===== Selected text =====
Art
Artwork: Maithreyi

One of the quintessential parts of modern life, I would say, is its imposition of neatly defined boundaries. We have prescribed times that dictate when we eat and when we sleep. We enroll ourselves in ordered institutions with an array of specializations providing us knowledge through pre defined categories. We marry and raise children, hoping to extricate them of the confines that had, in our misfortune, curtailed us. More often than not, we proceed along the perplexing maze of our lives in abject bewilderment, looking for clarity in the voices of the many rather than the wisdom of a few. It appears that a sizable part of our struggles is, in some way, characterized by an attempt to either defy or live within the divisions modern life entails. And these divisions do no merely consist of external rules forced upon a reluctant subject. It runs far deeper, ensuring that we not only remain foreign to seemingly unrelated parts of life but also to parts of ourselves. The obvious question that arises in the mind of anyone who wishes to be free from these divisions is, why do they even exist in the first place? What is that humanity finds to be salutary in endless rules and demarcations that have not only impressed upon us a structured way of life but also, in their steady encroachment, prevented us from thinking and feeling as we are.
=====
#### [Exercise a]
In the passage on modern boundaries, list every sentence that begins with the word "We".
The passage on modern boundaries and the entries that follow it come from unrelated sources.
===== Records =====
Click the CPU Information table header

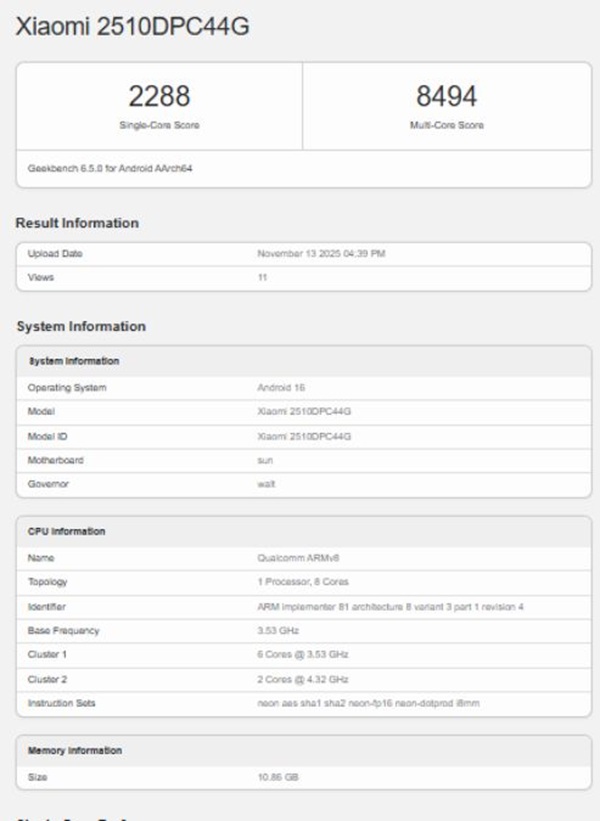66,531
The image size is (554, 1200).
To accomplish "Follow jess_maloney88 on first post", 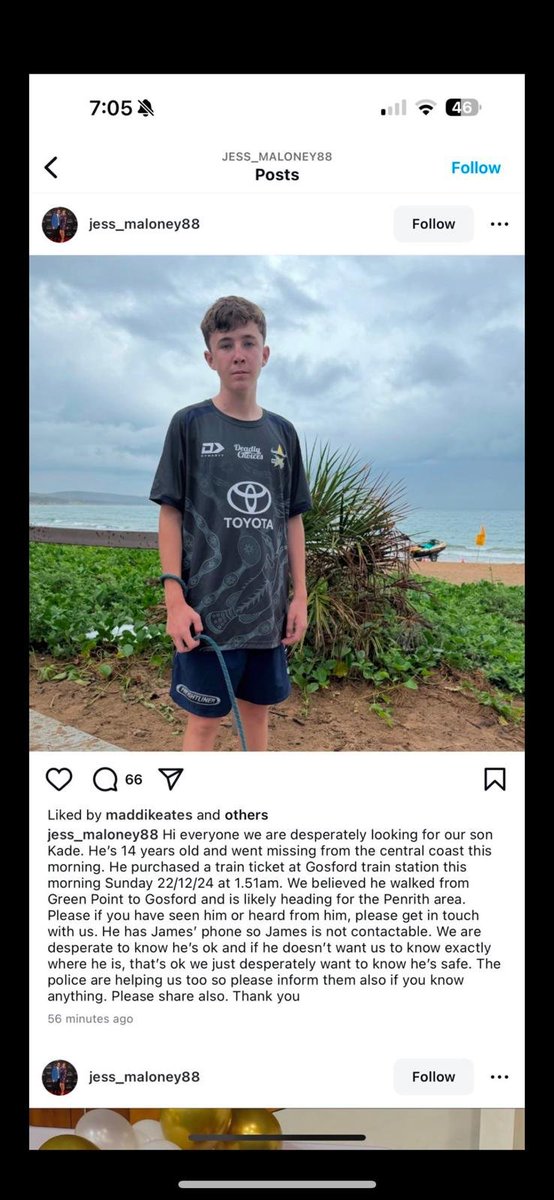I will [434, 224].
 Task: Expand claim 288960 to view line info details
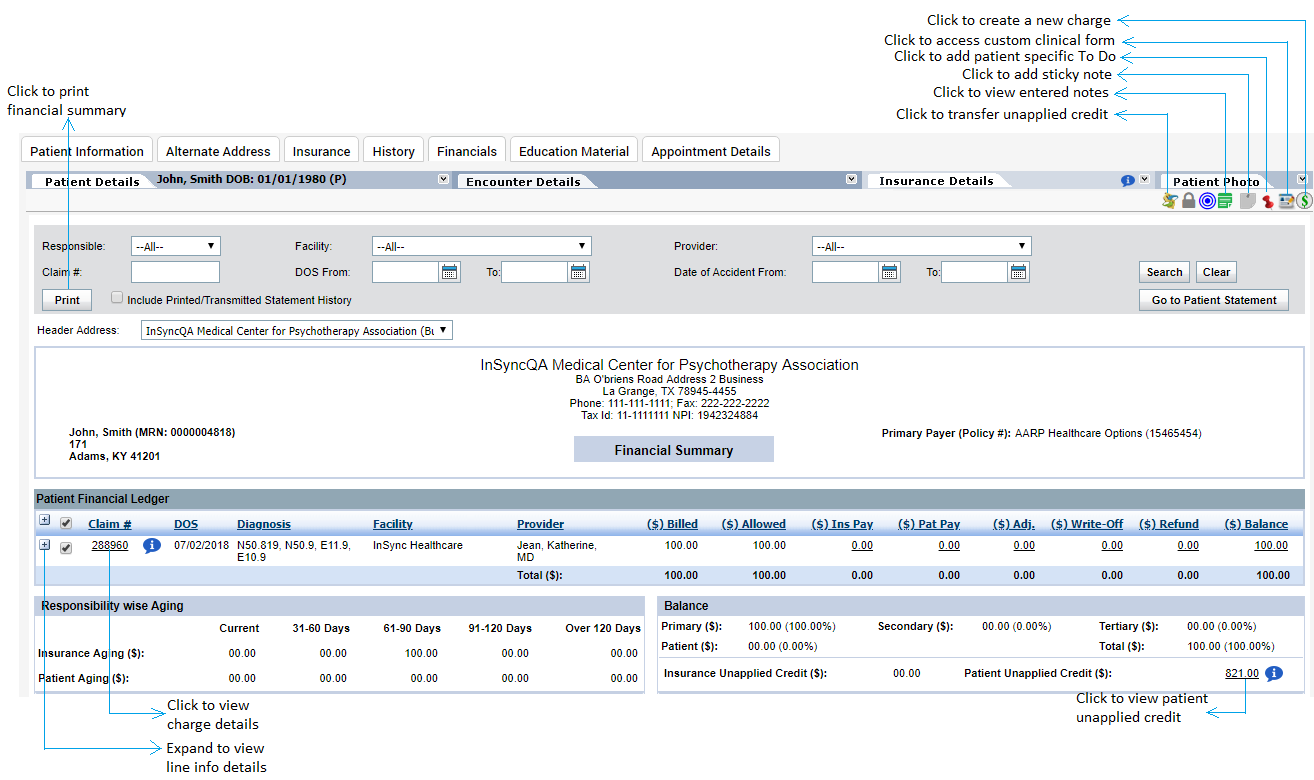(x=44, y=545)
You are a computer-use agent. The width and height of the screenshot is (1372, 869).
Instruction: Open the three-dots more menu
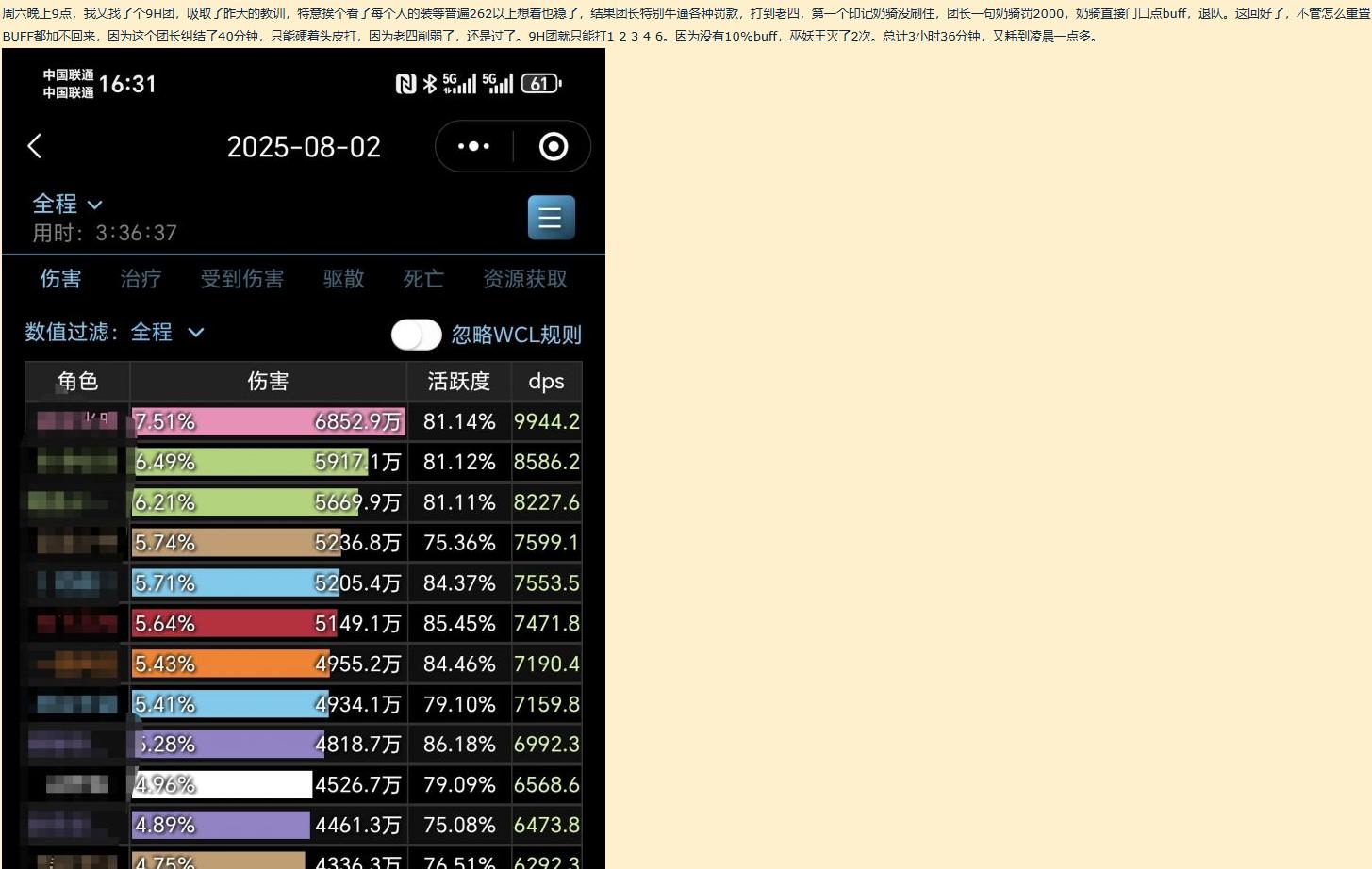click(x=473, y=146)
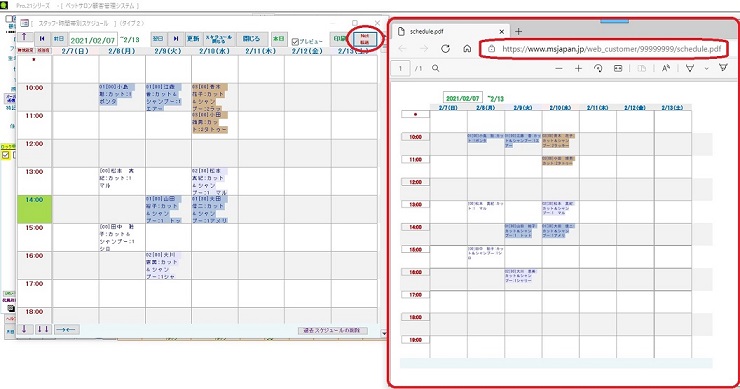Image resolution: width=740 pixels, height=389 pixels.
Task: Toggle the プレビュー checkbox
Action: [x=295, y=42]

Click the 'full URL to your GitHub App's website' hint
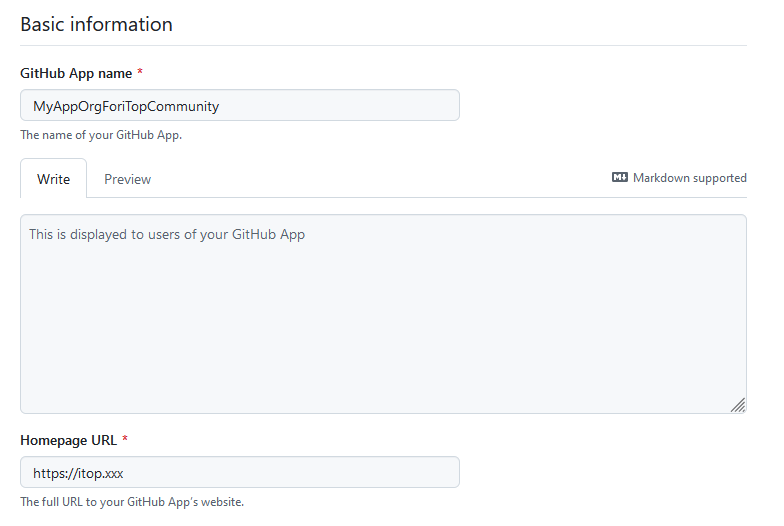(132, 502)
=====
#### [Exercise b]
Quote the entries from the line that contains "You are a computer-use" through the end of the entries, with both ends included. Leave the pictures out.

#### [Response a]
- We have prescribed times that dictate when we eat and when we sleep.
- We enroll ourselves in ordered institutions with an array of specializations providing us knowledge through pre defined categories.
- We marry and raise children, hoping to extricate them of the confines that had, in our misfortune, curtailed us.

#### [Response b]
You are a computer-use agent. The width and height of the screenshot is (1372, 869).
Instruction: Open the three-dots more menu
click(x=473, y=146)
Image resolution: width=740 pixels, height=389 pixels.
Task: Toggle the プレビュー checkbox
Action: [x=295, y=42]

Click the 'full URL to your GitHub App's website' hint
(132, 502)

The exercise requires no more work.